Scientists believe they can make cancer drugs from the humble sea squirt.
The sea squirt Lissoclinum patella
A microbe that lives within this sea animal produces compounds that may fight some tumours.
Using laboratory techniques they say it should be possible to produce enough of the compounds without having to destroy a large number of sea squirts.
The University of Utah work, funded by the National Science Foundation, is described in Proceedings of the National Academy of Sciences.
Professor Marcel Jaspers, at the University of Aberdeen, along with colleagues from the Australian Institute of Marine Science, have made similar discoveries by looking at the sea squirt.
The Utah researchers discovered that Prochloron microbes, which live inside the sea squirt Lissoclinum patella, produce two compounds called patellamide A and C, which are thought to have anti-cancer properties.
Next, they pinpointed the gene pathways that the microbes used to make these compounds.

| Extracted material |
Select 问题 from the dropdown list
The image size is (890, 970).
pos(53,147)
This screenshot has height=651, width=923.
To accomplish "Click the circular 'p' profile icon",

| Work task 1 |
In the passage on sea squirt cancer drugs, write out the part that begins at the words "Scientists believe they" and stops after the words "Academy of Sciences.".
| Work task 2 |
Answer these questions from the passage on sea squirt cancer drugs:
(a) Which organization funded the University of Utah work?
(b) What are the two compounds produced by the Prochloron microbes called?
(c) Colleagues from which institute worked with Professor Marcel Jaspers?
| Work task 3 |
Which universities and institutes are named in the passage on sea squirt cancer drugs? List every one.

| Task response 1 |
Scientists believe they can make cancer drugs from the humble sea squirt.
The sea squirt Lissoclinum patella
A microbe that lives within this sea animal produces compounds that may fight some tumours.
Using laboratory techniques they say it should be possible to produce enough of the compounds without having to destroy a large number of sea squirts.
The University of Utah work, funded by the National Science Foundation, is described in Proceedings of the National Academy of Sciences.

| Task response 2 |
(a) The National Science Foundation
(b) Patellamide A and C
(c) The Australian Institute of Marine Science

| Task response 3 |
- University of Utah
- University of Aberdeen
- Australian Institute of Marine Science